Jaffe miró atentamente el orondo rostro amarillo de Blackie, pero este se mantuvo inexpresivo. Se dijo que Blackie no era tonto y adivinaba que el pasaporte era para él. ¿Quizá sería mejor reconocerlo? Estaba claro que iba a saberlo cuando leyera el periódico por la mañana. Pero mejor no, decidió. Todavía me queda cierto margen de tiempo. Mejor hablaré con Nhan antes.

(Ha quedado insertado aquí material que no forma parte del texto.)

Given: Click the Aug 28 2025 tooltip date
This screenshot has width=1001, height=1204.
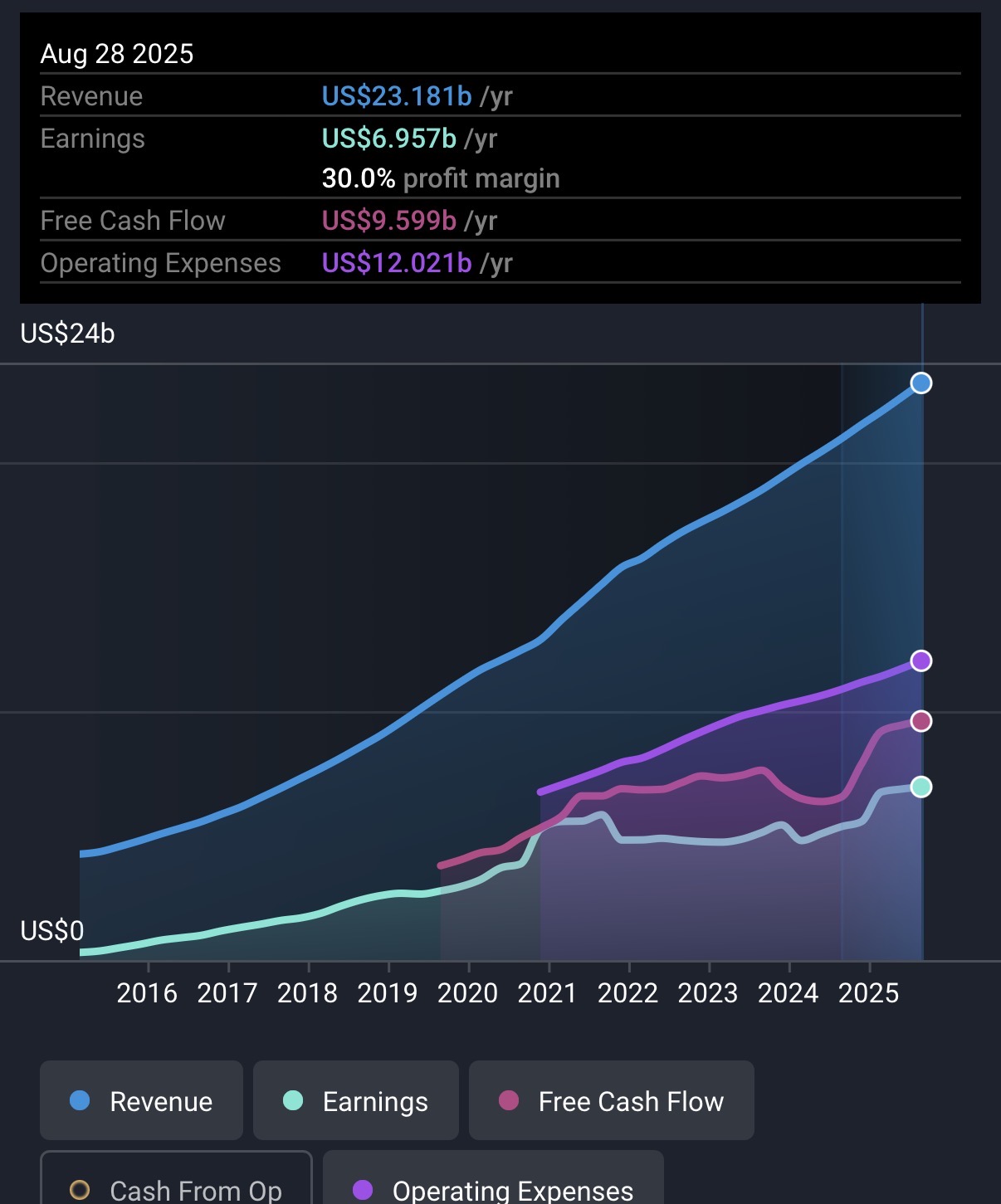Looking at the screenshot, I should point(117,54).
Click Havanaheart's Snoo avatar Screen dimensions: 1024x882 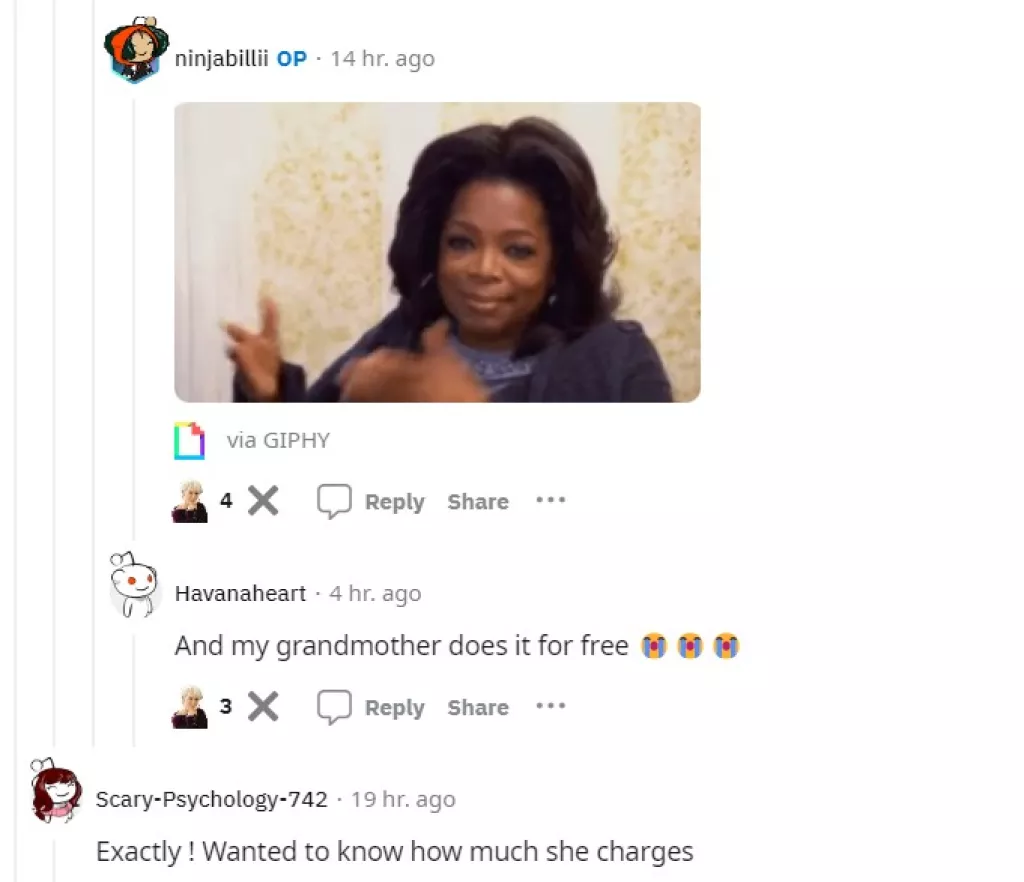coord(134,584)
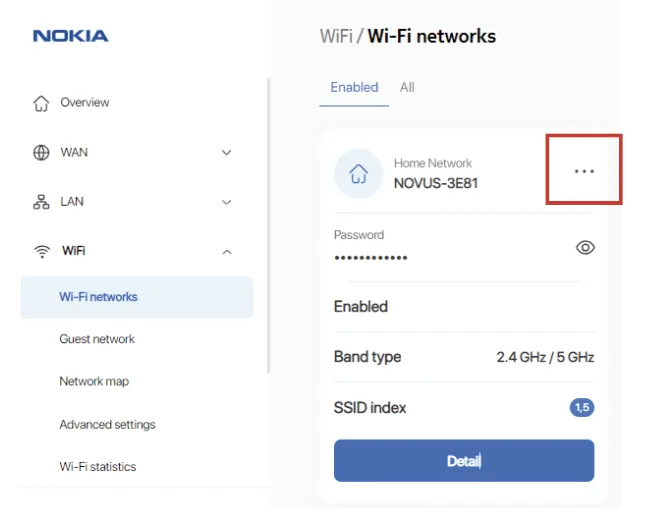Click the Overview house icon
Screen dimensions: 646x525
(41, 103)
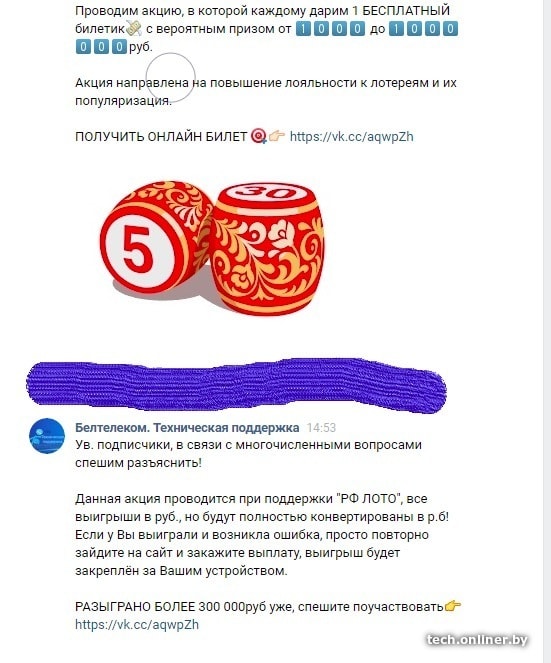551x663 pixels.
Task: Click the target emoji after "БИЛЕТ"
Action: 259,136
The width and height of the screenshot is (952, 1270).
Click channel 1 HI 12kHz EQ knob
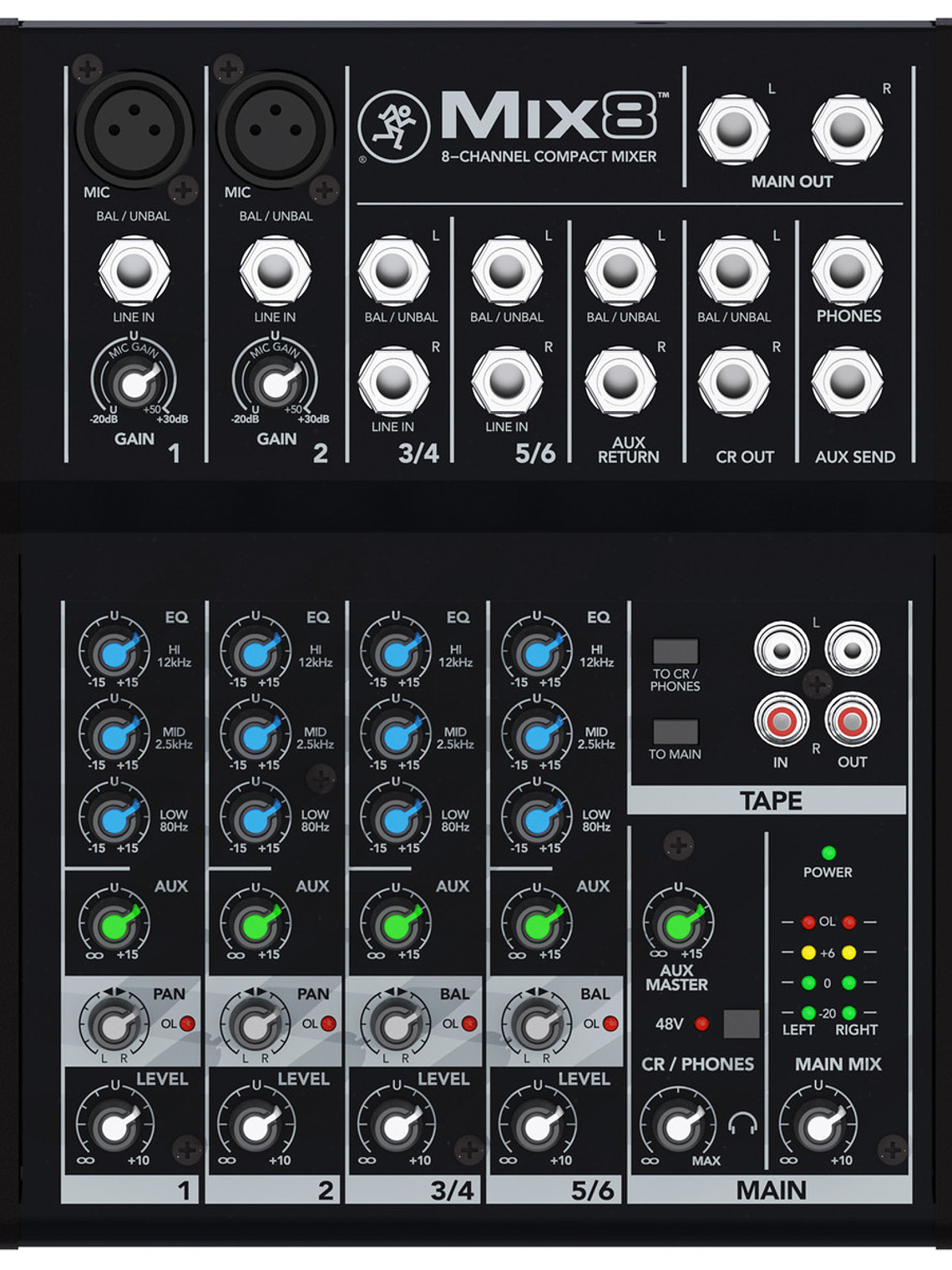click(x=114, y=653)
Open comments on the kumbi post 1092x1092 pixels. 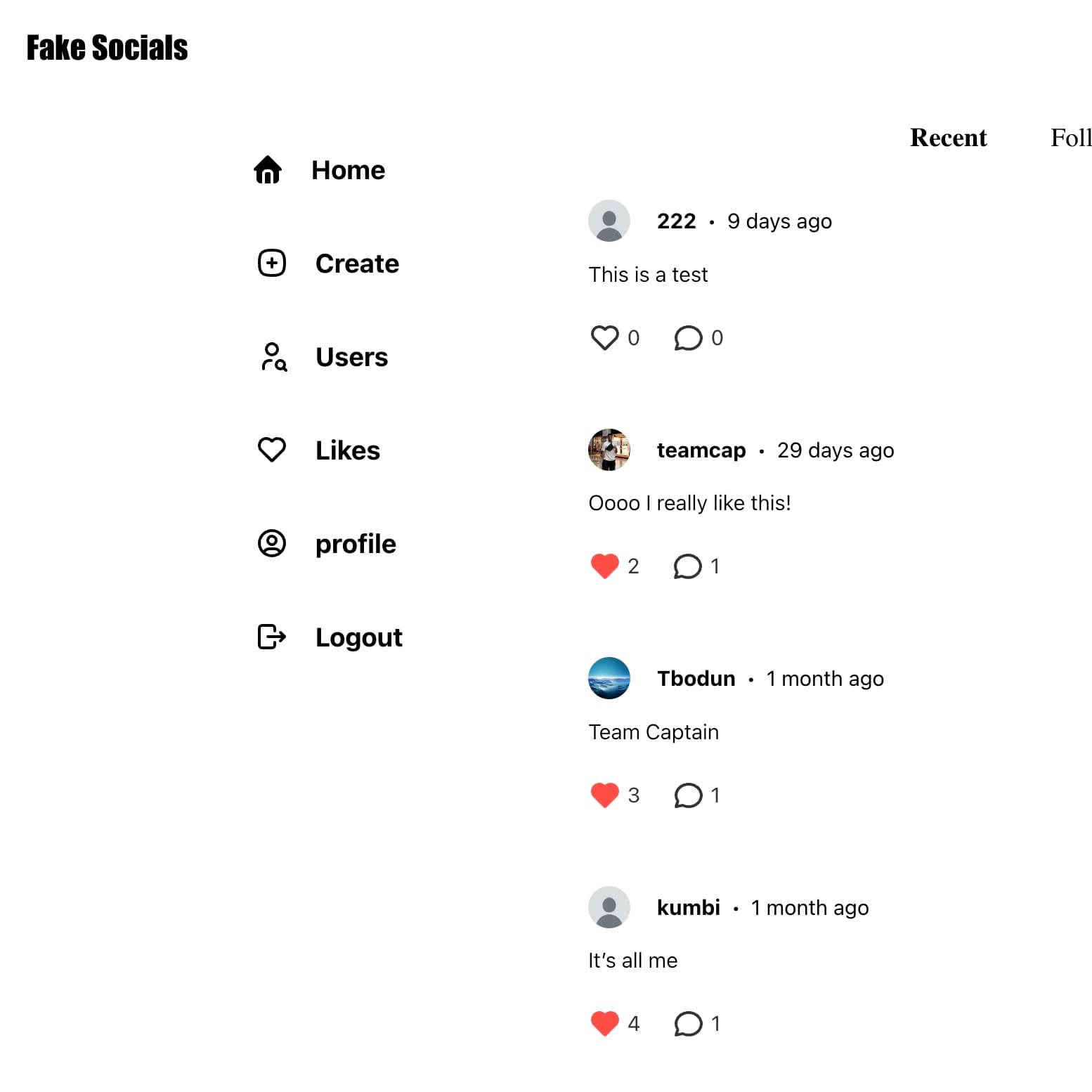pyautogui.click(x=688, y=1024)
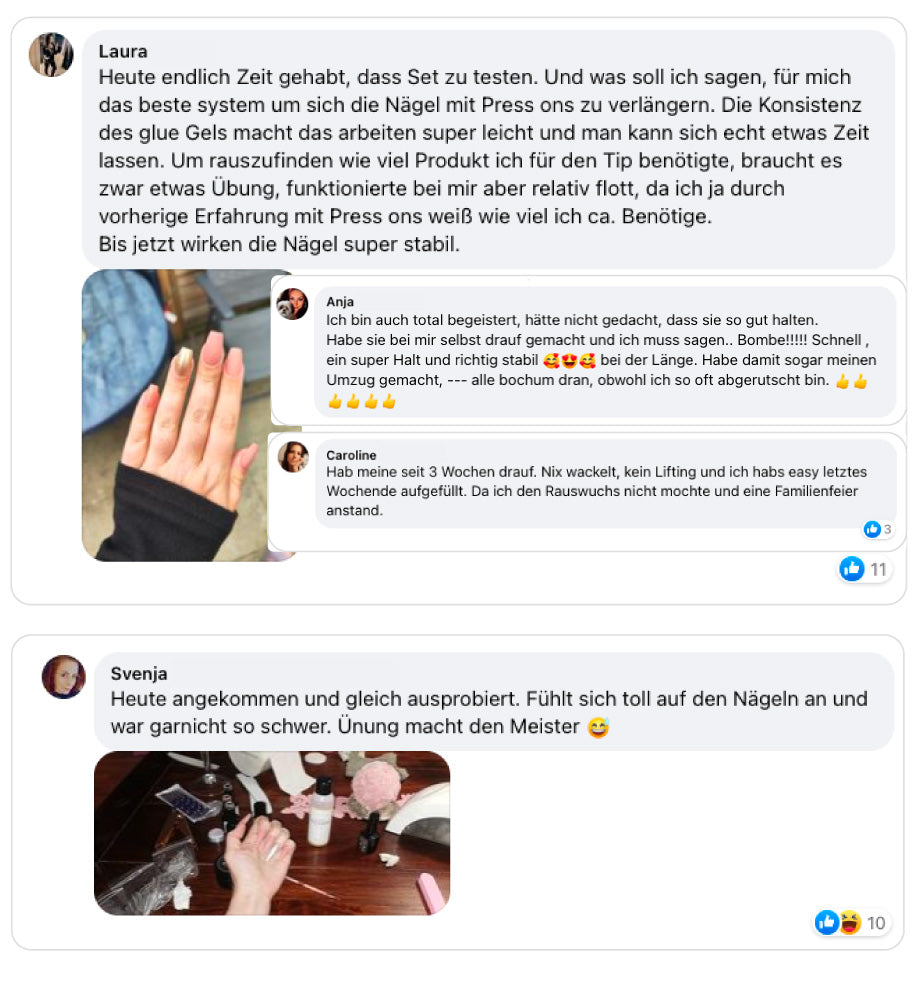This screenshot has height=995, width=915.
Task: Click the like icon on Caroline's reply
Action: 872,529
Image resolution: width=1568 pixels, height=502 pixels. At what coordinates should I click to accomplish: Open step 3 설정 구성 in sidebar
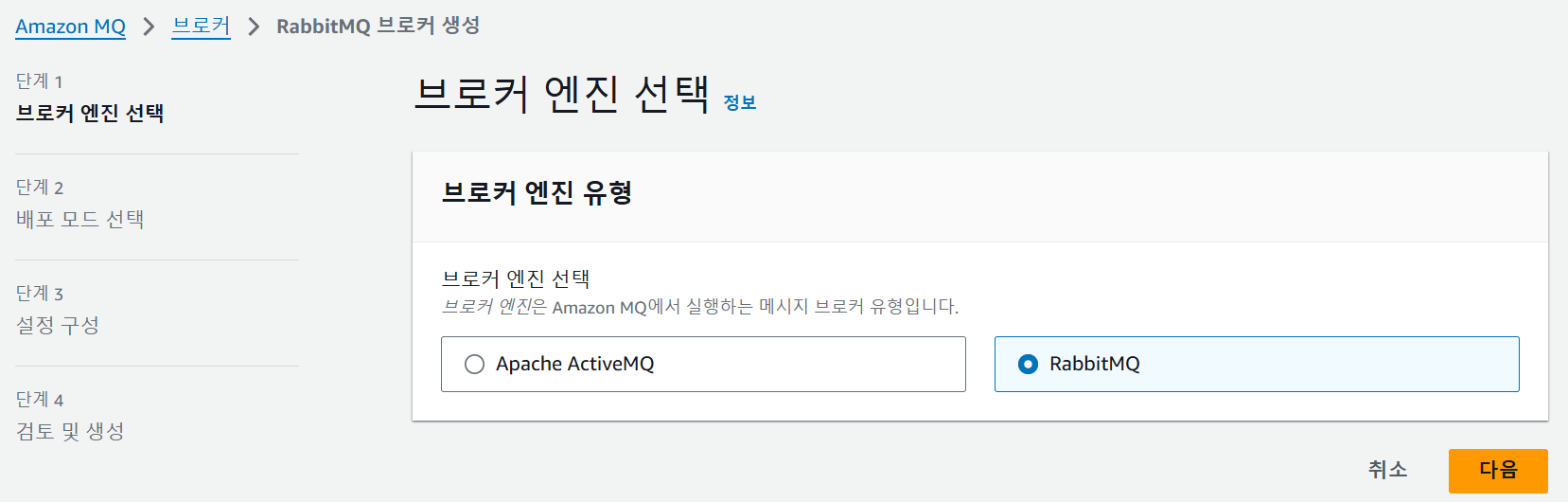pyautogui.click(x=58, y=326)
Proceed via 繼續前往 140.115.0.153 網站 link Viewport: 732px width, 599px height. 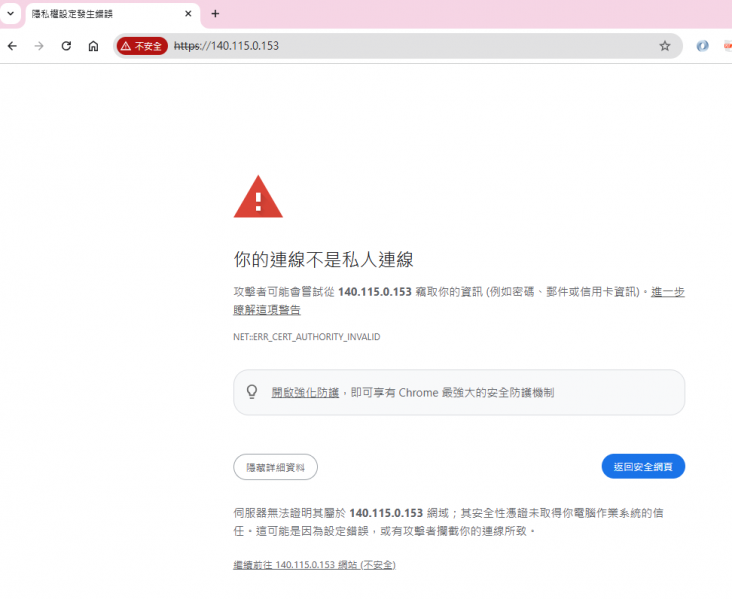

—Supongo que su amigo quiere salir del país, ¿no es así? —preguntó Blackie en tono neutro—. Entonces ha de saber que no resulta nada fácil. Para que el pasaporte sea útil, tiene que contar con el sello del visado de entrada, y luego tendrá que solicitar el sello del visado de salida. Y tendrá que facilitar fotografías de su amigo a las autoridades de inmigración. Será necesario sobornar a unas cuantas personas. Por supuesto, todo puede arreglarse, siempre que el problema no sea serio. Por poner un ejemplo, si su amigo tiene problemas por endosar talones sin fondos, por abusar de una chica, por hacerse con algo que no es suyo o por haber atropellado a alguien, la cosa siempre tiene arreglo. Pero si su amigo ha cometido un delito de tipo político o un crimen capital, entonces no hay solución posible.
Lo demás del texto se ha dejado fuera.